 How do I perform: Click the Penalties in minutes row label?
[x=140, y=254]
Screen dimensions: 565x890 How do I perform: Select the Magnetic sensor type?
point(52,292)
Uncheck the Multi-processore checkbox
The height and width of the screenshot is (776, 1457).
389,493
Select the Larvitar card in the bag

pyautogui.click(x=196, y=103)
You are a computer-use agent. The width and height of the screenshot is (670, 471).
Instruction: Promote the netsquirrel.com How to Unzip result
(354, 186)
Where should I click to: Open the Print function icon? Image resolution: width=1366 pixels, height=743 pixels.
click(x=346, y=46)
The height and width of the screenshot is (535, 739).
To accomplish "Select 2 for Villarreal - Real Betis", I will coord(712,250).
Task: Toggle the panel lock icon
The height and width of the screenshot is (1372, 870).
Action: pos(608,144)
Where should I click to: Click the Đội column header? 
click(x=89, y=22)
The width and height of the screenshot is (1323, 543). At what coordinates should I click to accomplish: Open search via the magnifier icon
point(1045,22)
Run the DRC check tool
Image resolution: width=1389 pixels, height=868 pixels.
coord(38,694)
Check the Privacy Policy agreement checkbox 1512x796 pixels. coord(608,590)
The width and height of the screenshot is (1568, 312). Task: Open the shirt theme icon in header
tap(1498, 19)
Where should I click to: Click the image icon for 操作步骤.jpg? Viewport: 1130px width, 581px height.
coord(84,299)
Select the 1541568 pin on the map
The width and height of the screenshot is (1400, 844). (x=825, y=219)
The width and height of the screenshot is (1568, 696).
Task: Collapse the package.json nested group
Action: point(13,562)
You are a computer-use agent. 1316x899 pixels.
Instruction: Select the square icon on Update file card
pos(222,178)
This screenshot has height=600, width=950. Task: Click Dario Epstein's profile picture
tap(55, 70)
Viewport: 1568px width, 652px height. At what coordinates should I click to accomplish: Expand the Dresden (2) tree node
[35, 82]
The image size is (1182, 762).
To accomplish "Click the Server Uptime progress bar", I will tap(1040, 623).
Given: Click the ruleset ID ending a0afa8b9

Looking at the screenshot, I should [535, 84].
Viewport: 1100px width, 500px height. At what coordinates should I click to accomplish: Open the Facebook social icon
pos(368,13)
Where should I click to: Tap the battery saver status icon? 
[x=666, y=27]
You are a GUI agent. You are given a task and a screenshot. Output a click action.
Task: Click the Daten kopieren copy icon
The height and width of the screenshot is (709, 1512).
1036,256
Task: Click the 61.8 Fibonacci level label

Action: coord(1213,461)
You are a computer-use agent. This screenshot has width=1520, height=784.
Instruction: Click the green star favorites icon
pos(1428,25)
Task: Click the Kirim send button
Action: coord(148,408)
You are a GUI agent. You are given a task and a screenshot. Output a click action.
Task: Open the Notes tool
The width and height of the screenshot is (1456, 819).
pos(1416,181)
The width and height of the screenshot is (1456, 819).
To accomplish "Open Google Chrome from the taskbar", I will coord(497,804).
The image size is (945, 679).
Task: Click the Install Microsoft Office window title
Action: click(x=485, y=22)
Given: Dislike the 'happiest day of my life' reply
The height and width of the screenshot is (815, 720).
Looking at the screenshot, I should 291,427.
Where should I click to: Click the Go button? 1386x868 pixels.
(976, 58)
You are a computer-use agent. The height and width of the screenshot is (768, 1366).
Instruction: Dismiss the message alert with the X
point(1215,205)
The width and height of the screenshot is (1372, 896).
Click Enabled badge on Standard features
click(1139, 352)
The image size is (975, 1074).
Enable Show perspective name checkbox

— What is needed —
Count the lines of the records that contain the string "accomplish", with case counting. Reply with the number only.

— Task answer —
6